Work instruction ::
Your task is to output all the records below, word for word.

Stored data
==========

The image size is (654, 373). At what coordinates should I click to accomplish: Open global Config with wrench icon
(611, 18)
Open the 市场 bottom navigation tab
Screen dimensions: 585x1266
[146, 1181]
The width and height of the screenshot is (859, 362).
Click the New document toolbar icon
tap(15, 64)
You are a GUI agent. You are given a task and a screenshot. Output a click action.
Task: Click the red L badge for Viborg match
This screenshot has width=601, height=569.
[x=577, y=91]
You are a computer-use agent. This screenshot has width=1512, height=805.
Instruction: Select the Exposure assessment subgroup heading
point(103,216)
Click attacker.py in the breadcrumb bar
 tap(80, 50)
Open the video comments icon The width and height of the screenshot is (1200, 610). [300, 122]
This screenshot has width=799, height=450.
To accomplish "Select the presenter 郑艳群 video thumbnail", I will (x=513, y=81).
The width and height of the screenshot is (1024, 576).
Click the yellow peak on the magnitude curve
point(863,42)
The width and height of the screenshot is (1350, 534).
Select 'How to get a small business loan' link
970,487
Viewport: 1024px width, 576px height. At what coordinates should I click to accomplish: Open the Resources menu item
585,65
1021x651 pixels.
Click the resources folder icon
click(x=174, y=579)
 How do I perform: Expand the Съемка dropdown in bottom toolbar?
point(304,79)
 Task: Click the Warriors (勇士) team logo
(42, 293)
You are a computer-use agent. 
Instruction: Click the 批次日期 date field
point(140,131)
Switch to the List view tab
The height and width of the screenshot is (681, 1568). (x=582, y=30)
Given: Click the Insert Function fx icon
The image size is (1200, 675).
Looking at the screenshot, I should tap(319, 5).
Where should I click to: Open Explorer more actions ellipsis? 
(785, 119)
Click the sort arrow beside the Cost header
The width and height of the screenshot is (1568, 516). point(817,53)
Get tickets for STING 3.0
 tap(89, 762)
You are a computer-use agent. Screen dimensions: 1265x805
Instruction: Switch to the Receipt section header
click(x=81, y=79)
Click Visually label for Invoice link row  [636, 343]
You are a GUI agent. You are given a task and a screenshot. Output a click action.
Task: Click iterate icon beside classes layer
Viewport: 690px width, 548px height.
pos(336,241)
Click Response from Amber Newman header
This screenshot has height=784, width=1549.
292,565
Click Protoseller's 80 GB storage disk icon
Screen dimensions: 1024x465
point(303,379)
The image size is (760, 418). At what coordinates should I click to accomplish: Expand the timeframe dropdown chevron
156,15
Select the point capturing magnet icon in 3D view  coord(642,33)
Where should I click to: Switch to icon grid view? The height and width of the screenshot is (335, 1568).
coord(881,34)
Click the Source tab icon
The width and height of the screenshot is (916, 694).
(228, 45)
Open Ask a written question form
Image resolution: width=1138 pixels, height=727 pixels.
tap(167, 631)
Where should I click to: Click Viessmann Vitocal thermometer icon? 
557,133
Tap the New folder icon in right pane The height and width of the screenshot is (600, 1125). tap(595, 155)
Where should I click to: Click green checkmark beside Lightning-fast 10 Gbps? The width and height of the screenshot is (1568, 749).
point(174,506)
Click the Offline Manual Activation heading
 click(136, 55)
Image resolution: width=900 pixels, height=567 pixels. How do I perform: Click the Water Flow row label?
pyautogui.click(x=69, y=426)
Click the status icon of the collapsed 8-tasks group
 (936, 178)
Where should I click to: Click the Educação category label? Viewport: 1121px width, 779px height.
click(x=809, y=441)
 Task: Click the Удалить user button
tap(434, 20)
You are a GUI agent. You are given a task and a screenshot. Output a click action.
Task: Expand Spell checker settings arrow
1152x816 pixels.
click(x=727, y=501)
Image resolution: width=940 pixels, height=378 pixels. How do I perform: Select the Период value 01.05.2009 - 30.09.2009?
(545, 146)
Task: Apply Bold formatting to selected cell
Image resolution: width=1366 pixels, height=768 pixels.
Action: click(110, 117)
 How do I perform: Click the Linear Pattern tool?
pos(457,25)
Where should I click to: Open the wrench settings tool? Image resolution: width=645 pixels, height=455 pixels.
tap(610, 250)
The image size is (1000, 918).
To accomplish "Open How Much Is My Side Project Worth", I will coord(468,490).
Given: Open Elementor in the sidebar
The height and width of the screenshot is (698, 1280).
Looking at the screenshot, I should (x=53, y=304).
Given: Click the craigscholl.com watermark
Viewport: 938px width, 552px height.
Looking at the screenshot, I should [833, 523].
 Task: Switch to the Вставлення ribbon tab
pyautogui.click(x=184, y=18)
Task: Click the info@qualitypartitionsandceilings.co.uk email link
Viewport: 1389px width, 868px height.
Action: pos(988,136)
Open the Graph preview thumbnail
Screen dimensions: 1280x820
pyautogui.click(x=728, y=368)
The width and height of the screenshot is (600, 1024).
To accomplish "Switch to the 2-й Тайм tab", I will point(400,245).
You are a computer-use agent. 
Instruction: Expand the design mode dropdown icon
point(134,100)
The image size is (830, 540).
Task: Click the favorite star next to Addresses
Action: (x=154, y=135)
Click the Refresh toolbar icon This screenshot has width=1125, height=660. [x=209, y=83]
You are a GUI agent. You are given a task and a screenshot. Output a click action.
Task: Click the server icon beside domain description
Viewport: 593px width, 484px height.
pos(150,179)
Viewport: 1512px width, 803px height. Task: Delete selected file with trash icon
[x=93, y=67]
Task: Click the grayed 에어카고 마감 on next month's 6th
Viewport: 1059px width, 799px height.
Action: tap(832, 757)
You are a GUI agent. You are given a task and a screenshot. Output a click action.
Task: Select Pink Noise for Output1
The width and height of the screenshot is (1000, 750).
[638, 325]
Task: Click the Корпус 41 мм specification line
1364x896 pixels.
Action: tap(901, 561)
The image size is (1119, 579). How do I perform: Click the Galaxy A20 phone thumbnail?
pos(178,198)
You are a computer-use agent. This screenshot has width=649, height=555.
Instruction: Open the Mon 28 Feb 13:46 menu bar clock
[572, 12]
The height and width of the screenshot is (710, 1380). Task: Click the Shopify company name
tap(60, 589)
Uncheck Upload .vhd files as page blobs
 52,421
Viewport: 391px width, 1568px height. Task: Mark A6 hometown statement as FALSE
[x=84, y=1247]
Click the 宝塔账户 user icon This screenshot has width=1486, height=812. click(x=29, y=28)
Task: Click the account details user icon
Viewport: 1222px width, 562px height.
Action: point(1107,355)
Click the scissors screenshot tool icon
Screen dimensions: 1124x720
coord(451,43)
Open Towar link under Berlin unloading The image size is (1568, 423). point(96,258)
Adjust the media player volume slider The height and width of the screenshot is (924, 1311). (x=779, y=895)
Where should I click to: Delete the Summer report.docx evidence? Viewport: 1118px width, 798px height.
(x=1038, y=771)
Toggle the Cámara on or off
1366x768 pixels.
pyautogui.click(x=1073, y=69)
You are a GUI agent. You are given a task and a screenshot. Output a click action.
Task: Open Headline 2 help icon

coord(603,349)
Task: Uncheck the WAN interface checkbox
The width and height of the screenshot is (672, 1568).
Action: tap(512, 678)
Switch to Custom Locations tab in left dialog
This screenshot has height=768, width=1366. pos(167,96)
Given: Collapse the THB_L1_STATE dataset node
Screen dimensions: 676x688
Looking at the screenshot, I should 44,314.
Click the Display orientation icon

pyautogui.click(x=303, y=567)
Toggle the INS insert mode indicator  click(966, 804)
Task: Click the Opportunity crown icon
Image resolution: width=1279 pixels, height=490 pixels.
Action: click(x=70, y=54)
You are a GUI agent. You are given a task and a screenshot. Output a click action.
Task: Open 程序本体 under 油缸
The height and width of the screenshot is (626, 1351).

==========

Exercise output ::
The image size is (654, 373). At what coordinates should I click to accomplish: Open global Config with wrench icon
(611, 18)
Open the 市场 bottom navigation tab
Screen dimensions: 585x1266
[146, 1181]
The width and height of the screenshot is (859, 362).
Click the New document toolbar icon
tap(15, 64)
You are a GUI agent. You are given a task and a screenshot. Output a click action.
Task: Click the red L badge for Viborg match
This screenshot has width=601, height=569.
[x=577, y=91]
You are a computer-use agent. This screenshot has width=1512, height=805.
Instruction: Select the Exposure assessment subgroup heading
point(103,216)
Click attacker.py in the breadcrumb bar
 tap(80, 50)
Open the video comments icon The width and height of the screenshot is (1200, 610). [300, 122]
This screenshot has width=799, height=450.
To accomplish "Select the presenter 郑艳群 video thumbnail", I will (x=513, y=81).
The width and height of the screenshot is (1024, 576).
Click the yellow peak on the magnitude curve
point(863,42)
The width and height of the screenshot is (1350, 534).
Select 'How to get a small business loan' link
970,487
Viewport: 1024px width, 576px height. At what coordinates should I click to accomplish: Open the Resources menu item
585,65
1021x651 pixels.
Click the resources folder icon
click(x=174, y=579)
 How do I perform: Expand the Съемка dropdown in bottom toolbar?
point(304,79)
 Task: Click the Warriors (勇士) team logo
(42, 293)
You are a computer-use agent. 
Instruction: Click the 批次日期 date field
point(140,131)
Switch to the List view tab
The height and width of the screenshot is (681, 1568). (x=582, y=30)
Given: Click the Insert Function fx icon
The image size is (1200, 675).
Looking at the screenshot, I should tap(319, 5).
Where should I click to: Open Explorer more actions ellipsis? 
(785, 119)
Click the sort arrow beside the Cost header
The width and height of the screenshot is (1568, 516). point(817,53)
Get tickets for STING 3.0
 tap(89, 762)
You are a computer-use agent. Screen dimensions: 1265x805
Instruction: Switch to the Receipt section header
click(x=81, y=79)
Click Visually label for Invoice link row  [636, 343]
You are a GUI agent. You are given a task and a screenshot. Output a click action.
Task: Click iterate icon beside classes layer
Viewport: 690px width, 548px height.
pos(336,241)
Click Response from Amber Newman header
This screenshot has height=784, width=1549.
292,565
Click Protoseller's 80 GB storage disk icon
Screen dimensions: 1024x465
point(303,379)
The image size is (760, 418). At what coordinates should I click to accomplish: Expand the timeframe dropdown chevron
156,15
Select the point capturing magnet icon in 3D view  coord(642,33)
Where should I click to: Switch to icon grid view? The height and width of the screenshot is (335, 1568).
coord(881,34)
Click the Source tab icon
The width and height of the screenshot is (916, 694).
(228, 45)
Open Ask a written question form
Image resolution: width=1138 pixels, height=727 pixels.
tap(167, 631)
Where should I click to: Click Viessmann Vitocal thermometer icon? 
557,133
Tap the New folder icon in right pane The height and width of the screenshot is (600, 1125). tap(595, 155)
Where should I click to: Click green checkmark beside Lightning-fast 10 Gbps? The width and height of the screenshot is (1568, 749).
point(174,506)
Click the Offline Manual Activation heading
 click(136, 55)
Image resolution: width=900 pixels, height=567 pixels. How do I perform: Click the Water Flow row label?
pyautogui.click(x=69, y=426)
Click the status icon of the collapsed 8-tasks group
 (936, 178)
Where should I click to: Click the Educação category label? Viewport: 1121px width, 779px height.
click(x=809, y=441)
 Task: Click the Удалить user button
tap(434, 20)
You are a GUI agent. You are given a task and a screenshot. Output a click action.
Task: Expand Spell checker settings arrow
1152x816 pixels.
click(x=727, y=501)
Image resolution: width=940 pixels, height=378 pixels. How do I perform: Select the Период value 01.05.2009 - 30.09.2009?
(545, 146)
Task: Apply Bold formatting to selected cell
Image resolution: width=1366 pixels, height=768 pixels.
Action: click(110, 117)
 How do I perform: Click the Linear Pattern tool?
pos(457,25)
Where should I click to: Open the wrench settings tool? Image resolution: width=645 pixels, height=455 pixels.
tap(610, 250)
The image size is (1000, 918).
To accomplish "Open How Much Is My Side Project Worth", I will coord(468,490).
Given: Open Elementor in the sidebar
The height and width of the screenshot is (698, 1280).
Looking at the screenshot, I should (x=53, y=304).
Given: Click the craigscholl.com watermark
Viewport: 938px width, 552px height.
Looking at the screenshot, I should [833, 523].
 Task: Switch to the Вставлення ribbon tab
pyautogui.click(x=184, y=18)
Task: Click the info@qualitypartitionsandceilings.co.uk email link
Viewport: 1389px width, 868px height.
Action: pos(988,136)
Open the Graph preview thumbnail
Screen dimensions: 1280x820
pyautogui.click(x=728, y=368)
The width and height of the screenshot is (600, 1024).
To accomplish "Switch to the 2-й Тайм tab", I will point(400,245).
You are a computer-use agent. 
Instruction: Expand the design mode dropdown icon
point(134,100)
The image size is (830, 540).
Task: Click the favorite star next to Addresses
Action: (x=154, y=135)
Click the Refresh toolbar icon This screenshot has width=1125, height=660. [x=209, y=83]
You are a GUI agent. You are given a task and a screenshot. Output a click action.
Task: Click the server icon beside domain description
Viewport: 593px width, 484px height.
pos(150,179)
Viewport: 1512px width, 803px height. Task: Delete selected file with trash icon
[x=93, y=67]
Task: Click the grayed 에어카고 마감 on next month's 6th
Viewport: 1059px width, 799px height.
Action: tap(832, 757)
You are a GUI agent. You are given a task and a screenshot. Output a click action.
Task: Select Pink Noise for Output1
The width and height of the screenshot is (1000, 750).
[638, 325]
Task: Click the Корпус 41 мм specification line
1364x896 pixels.
Action: tap(901, 561)
The image size is (1119, 579). How do I perform: Click the Galaxy A20 phone thumbnail?
pos(178,198)
You are a computer-use agent. This screenshot has width=649, height=555.
Instruction: Open the Mon 28 Feb 13:46 menu bar clock
[572, 12]
The height and width of the screenshot is (710, 1380). Task: Click the Shopify company name
tap(60, 589)
Uncheck Upload .vhd files as page blobs
 52,421
Viewport: 391px width, 1568px height. Task: Mark A6 hometown statement as FALSE
[x=84, y=1247]
Click the 宝塔账户 user icon This screenshot has width=1486, height=812. click(x=29, y=28)
Task: Click the account details user icon
Viewport: 1222px width, 562px height.
Action: point(1107,355)
Click the scissors screenshot tool icon
Screen dimensions: 1124x720
coord(451,43)
Open Towar link under Berlin unloading The image size is (1568, 423). point(96,258)
Adjust the media player volume slider The height and width of the screenshot is (924, 1311). (x=779, y=895)
Where should I click to: Delete the Summer report.docx evidence? Viewport: 1118px width, 798px height.
(x=1038, y=771)
Toggle the Cámara on or off
1366x768 pixels.
pyautogui.click(x=1073, y=69)
You are a GUI agent. You are given a task and a screenshot. Output a click action.
Task: Open Headline 2 help icon

coord(603,349)
Task: Uncheck the WAN interface checkbox
The width and height of the screenshot is (672, 1568).
Action: tap(512, 678)
Switch to Custom Locations tab in left dialog
This screenshot has height=768, width=1366. pos(167,96)
Given: Collapse the THB_L1_STATE dataset node
Screen dimensions: 676x688
Looking at the screenshot, I should 44,314.
Click the Display orientation icon

pyautogui.click(x=303, y=567)
Toggle the INS insert mode indicator  click(966, 804)
Task: Click the Opportunity crown icon
Image resolution: width=1279 pixels, height=490 pixels.
Action: click(x=70, y=54)
You are a GUI agent. You are given a task and a screenshot. Output a click action.
Task: Open 程序本体 under 油缸
The height and width of the screenshot is (626, 1351).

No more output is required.